Gnolfo and her attorney said that the defendant's mental health was a major part of the sentencing.
"They talked a lot about anxiety and depression, but anxiety and depression doesn't cause someone to choose to leave a child on the side of the road after you hit that child," said Deborah Dunn, an attorney representing the Gnolfo family. "That's the act of a selfish person with a hardened heart."
"They pulled at the judge's heart strings and made Brittany out to be the victim," Gnolfo added.
According to Gnolfo, the judge was presented a "long list of medications" that Keifer is or had been taking, and was told about "bad things that happened in her life."
"I feel like if she was or is taking such heavy medication that maybe she shouldn't have been allowed to be behind the wheel of a vehicle to begin with," Gnolfo said.
Gnolfo is pushing for a new law that would require a mandatory three-year prison term for leaving the scene of an accident resulting in serious bodily injury. The measure, reintroduced in January, is under consideration by the Assembly Law and Public Safety Committee.
Gnolfo is contemplating a lawsuit against Keifer on behalf of Emma-Mae.
Campo said his client has been "publicly harassed" on social media. Someone posted Keifer's number online and she received death threats as a result, he said.

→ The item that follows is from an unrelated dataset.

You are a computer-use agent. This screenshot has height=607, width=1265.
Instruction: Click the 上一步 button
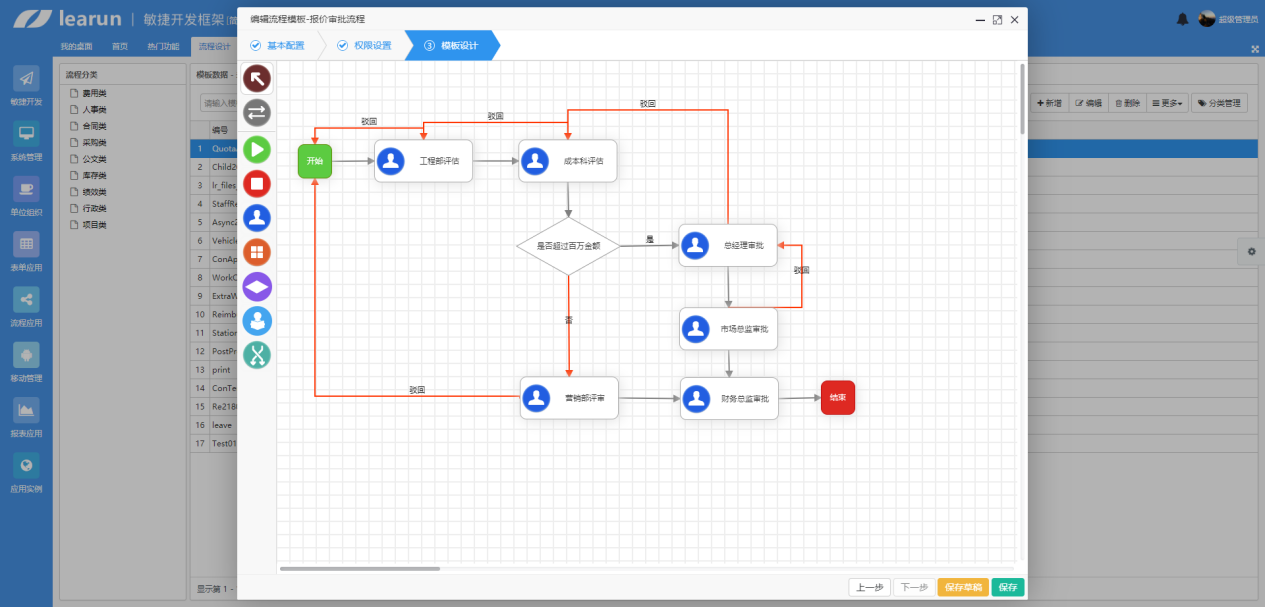point(869,588)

"There's been a lot of negative press, but the reality is (Brittany) is a human being who made a very bad choice that day and was well aware of it, and did everything she could in her power to make it right," Campo said. "Perhaps much good can come from the lessons learned in this case. There is no doubt that the operator of a motor vehicle has an obligation to stop when involved in an accident."
After she struck Emma-Mae, Keifer contacted Kyle Ramos, of Seaside Heights, to pick her up several blocks away from the scene, according to police. Ramos assisted Keifer and attempted to have the vehicle repaired, and turned himself in to law enforcement the following day.
Ramos, 29, in December entered a guilty plea to hindering apprehension or prosecution and will be sentenced at a later date.